## What you are asked to do
The answer must be only the lines below from the one holding "You are a computer-use agent. This" down to the one holding "The width and height of the screenshot is (490, 390).", ends included, printed exactly; please omit all pictures.

## Data to process
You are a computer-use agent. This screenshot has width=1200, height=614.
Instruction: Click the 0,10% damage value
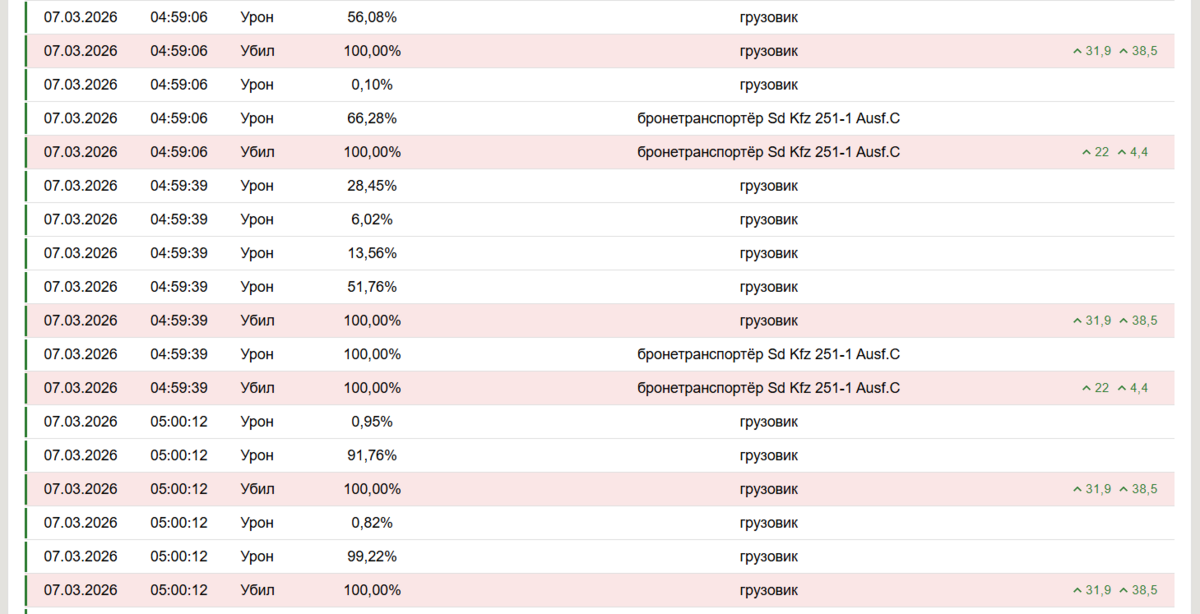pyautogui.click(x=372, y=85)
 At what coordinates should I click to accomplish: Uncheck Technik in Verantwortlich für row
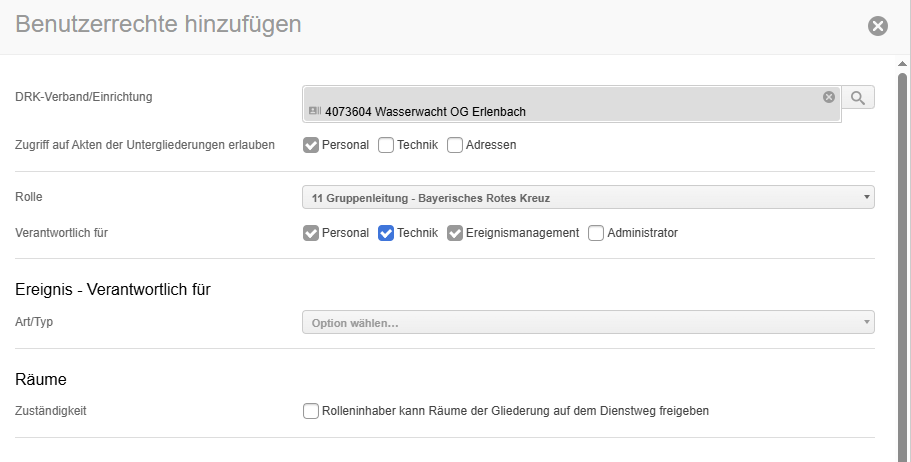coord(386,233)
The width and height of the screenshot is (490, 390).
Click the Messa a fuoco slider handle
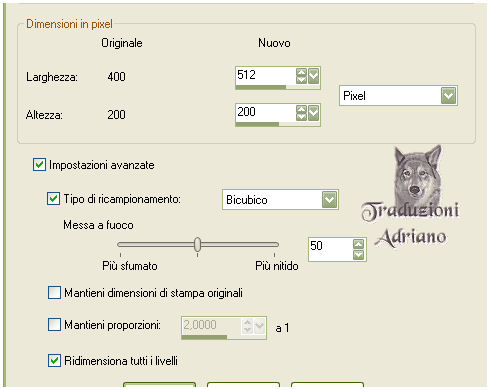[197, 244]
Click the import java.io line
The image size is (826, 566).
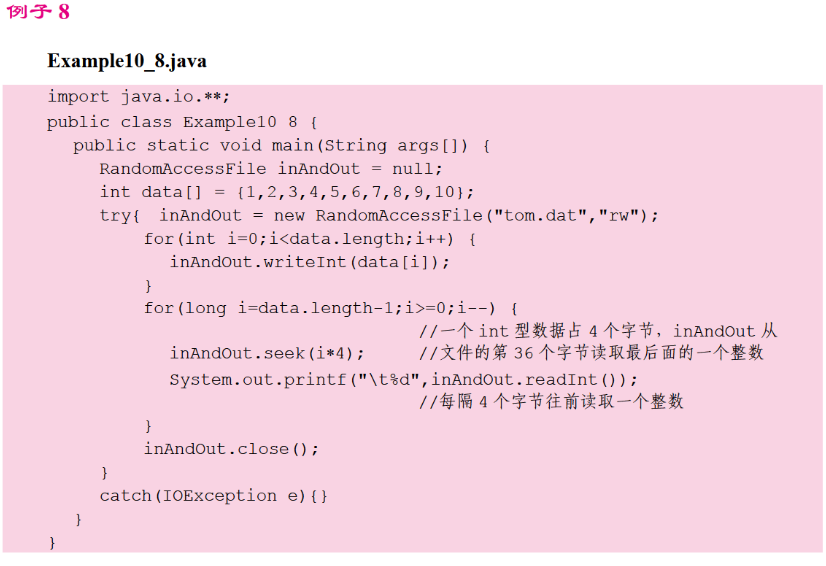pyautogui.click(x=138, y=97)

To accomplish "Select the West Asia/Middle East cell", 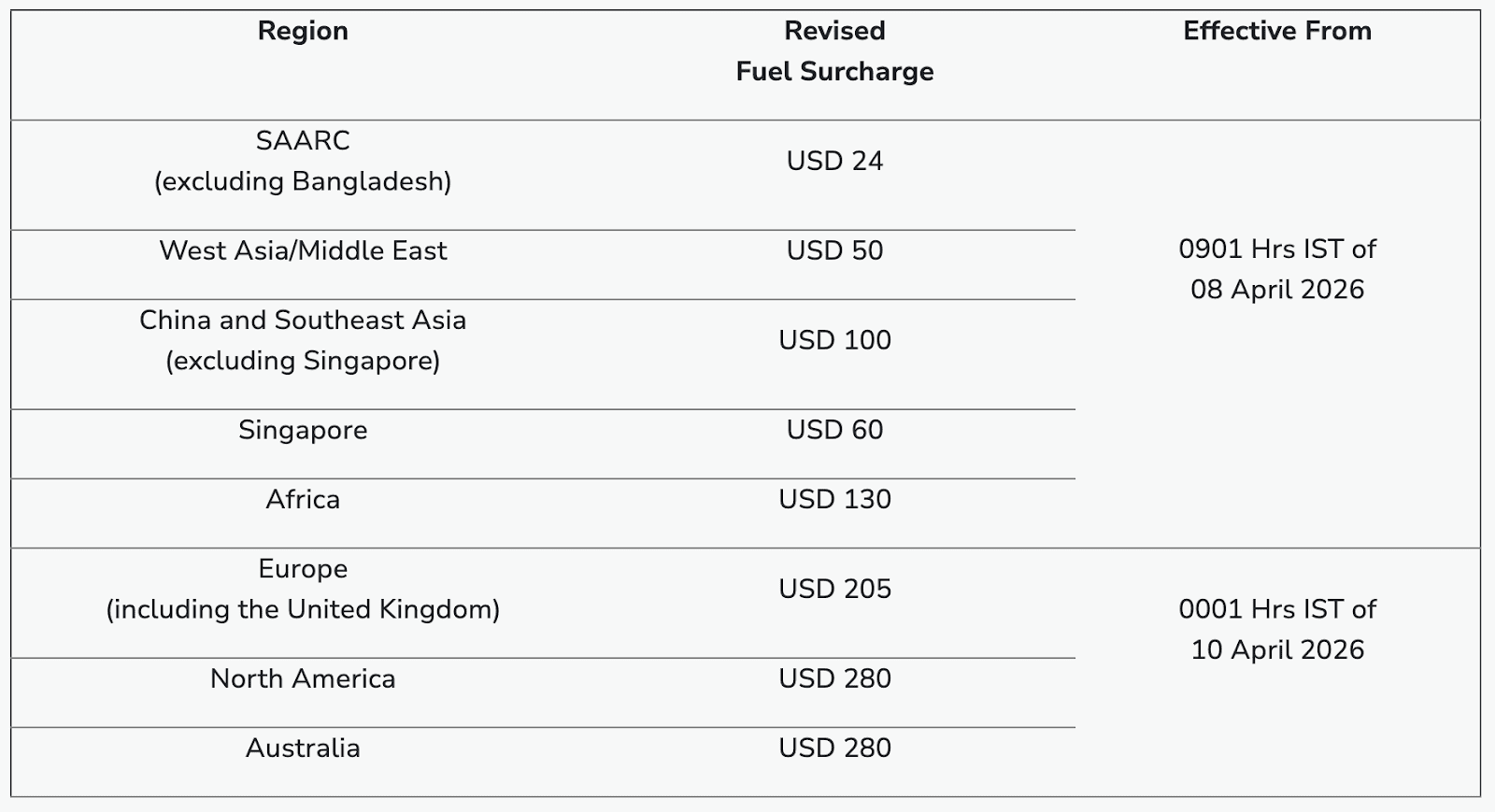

--

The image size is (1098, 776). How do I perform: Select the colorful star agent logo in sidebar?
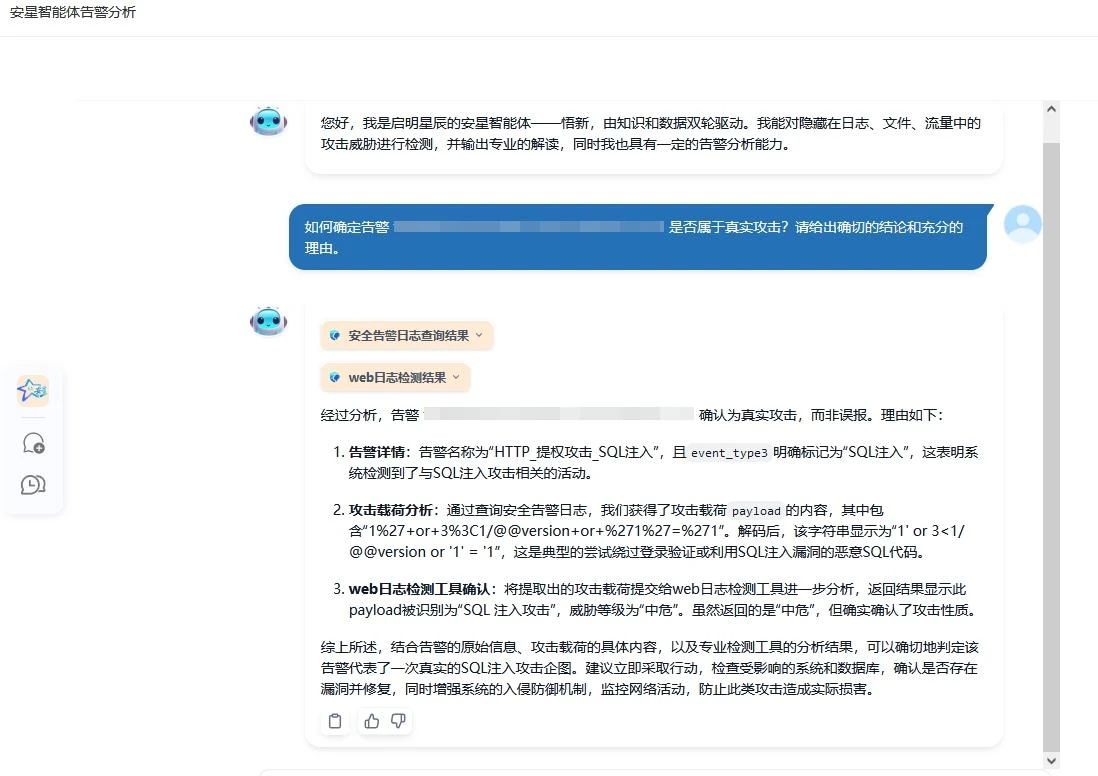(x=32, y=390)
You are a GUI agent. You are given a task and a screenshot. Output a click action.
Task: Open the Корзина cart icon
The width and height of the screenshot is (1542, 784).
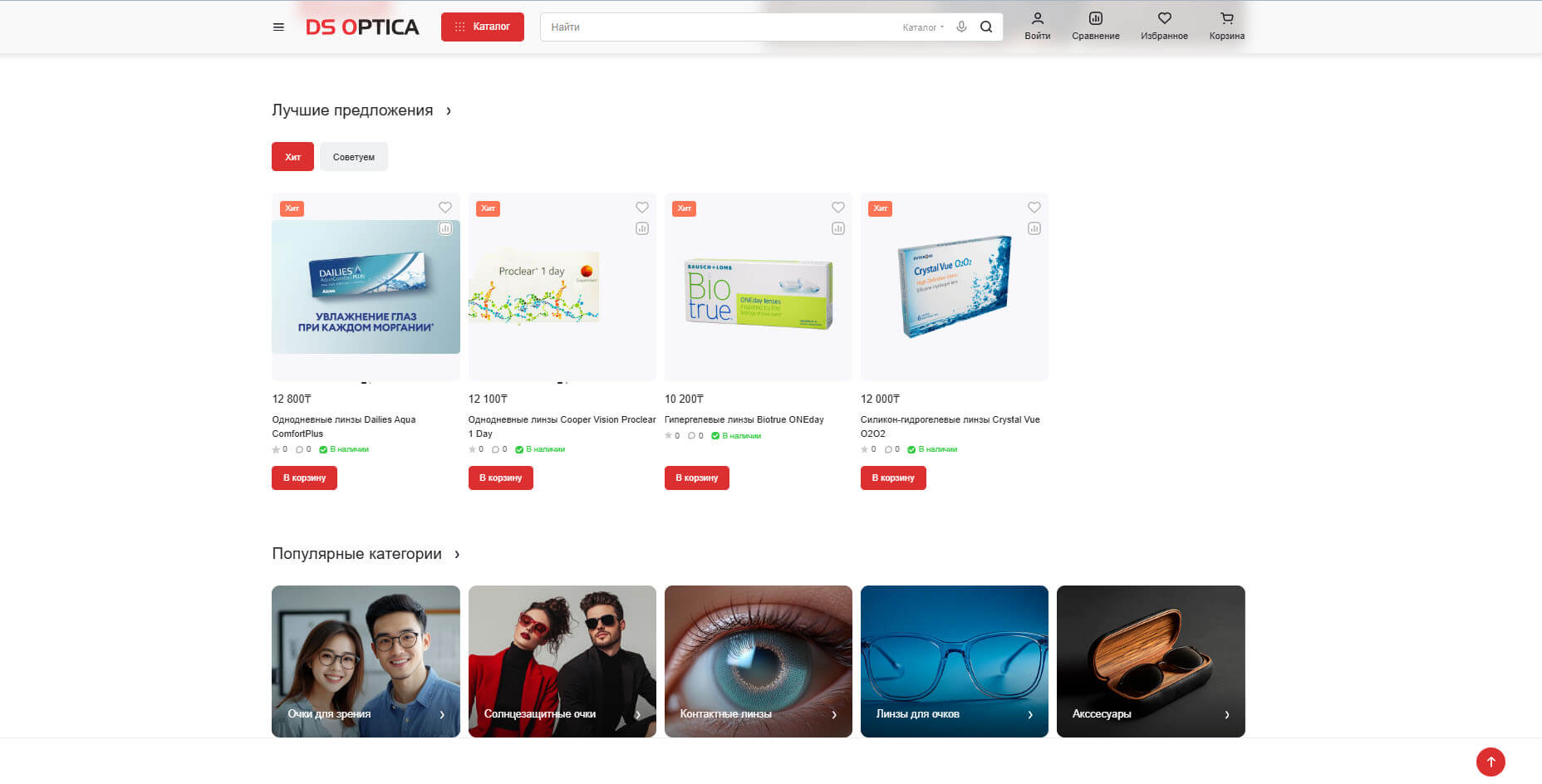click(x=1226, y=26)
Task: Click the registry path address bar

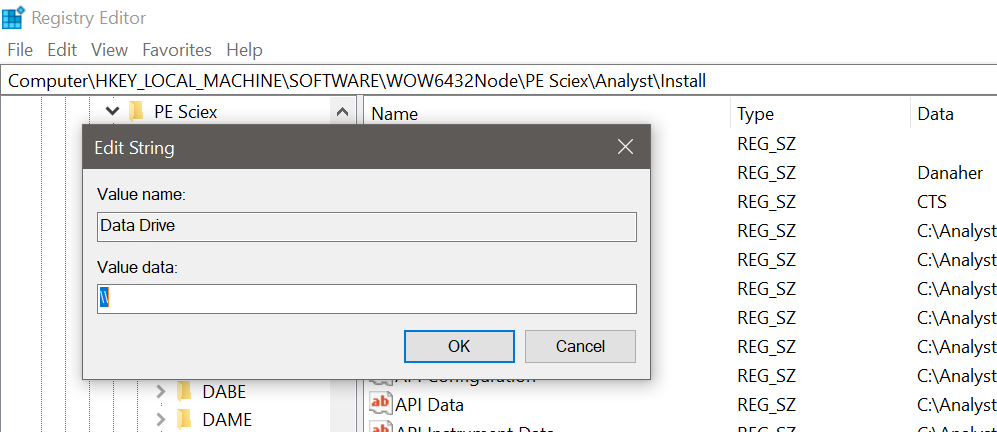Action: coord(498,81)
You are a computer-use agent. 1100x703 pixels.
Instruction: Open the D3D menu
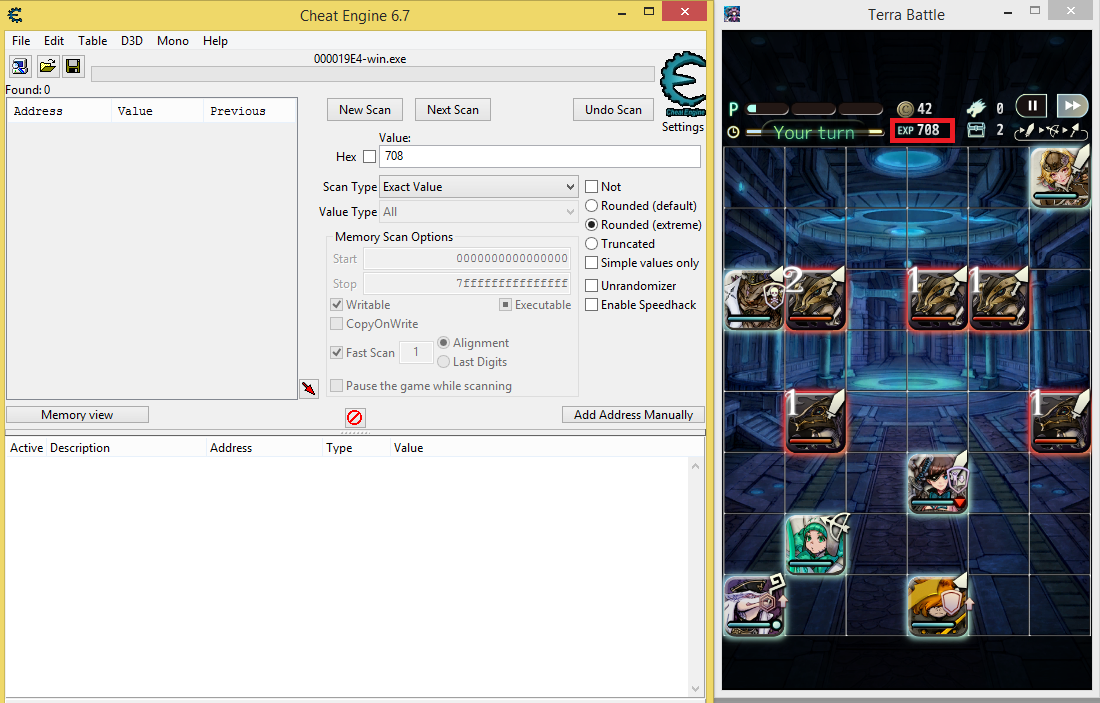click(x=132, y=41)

...

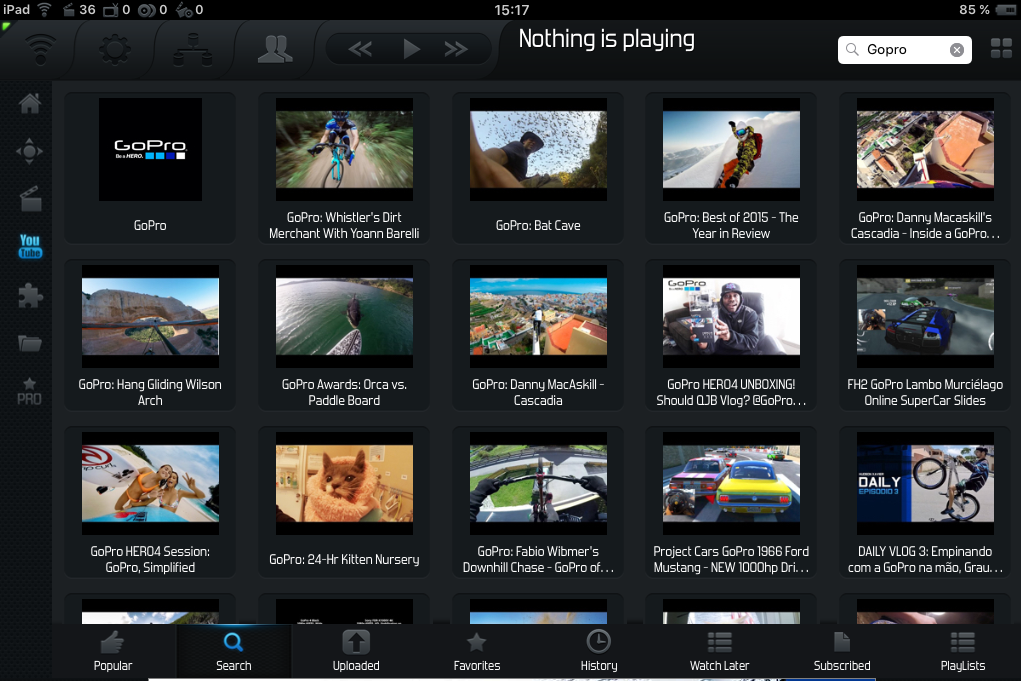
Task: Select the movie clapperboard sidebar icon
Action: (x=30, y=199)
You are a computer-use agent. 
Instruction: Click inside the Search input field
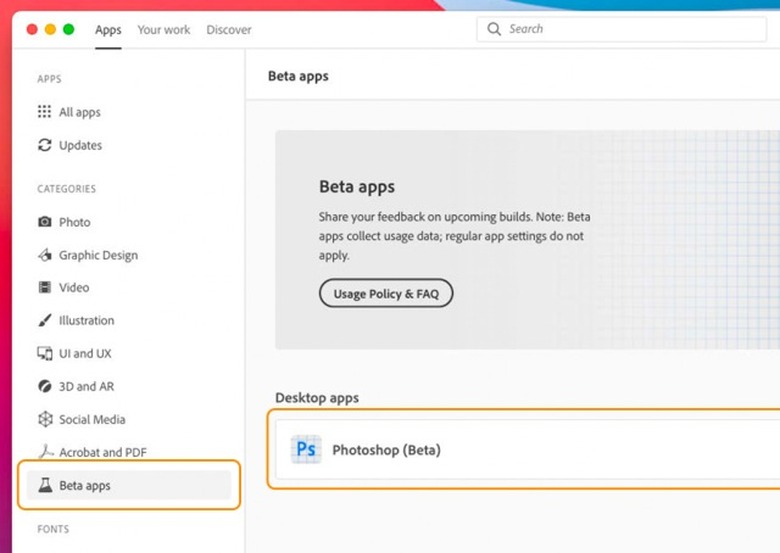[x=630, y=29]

## Task output
You are a computer-use agent. This screenshot has width=1200, height=614.
Instruction: Click the 0,10% damage value
pyautogui.click(x=372, y=85)
 At what coordinates should I click to accomplish: Uncheck Technik in Verantwortlich für row
coord(386,233)
The width and height of the screenshot is (490, 390).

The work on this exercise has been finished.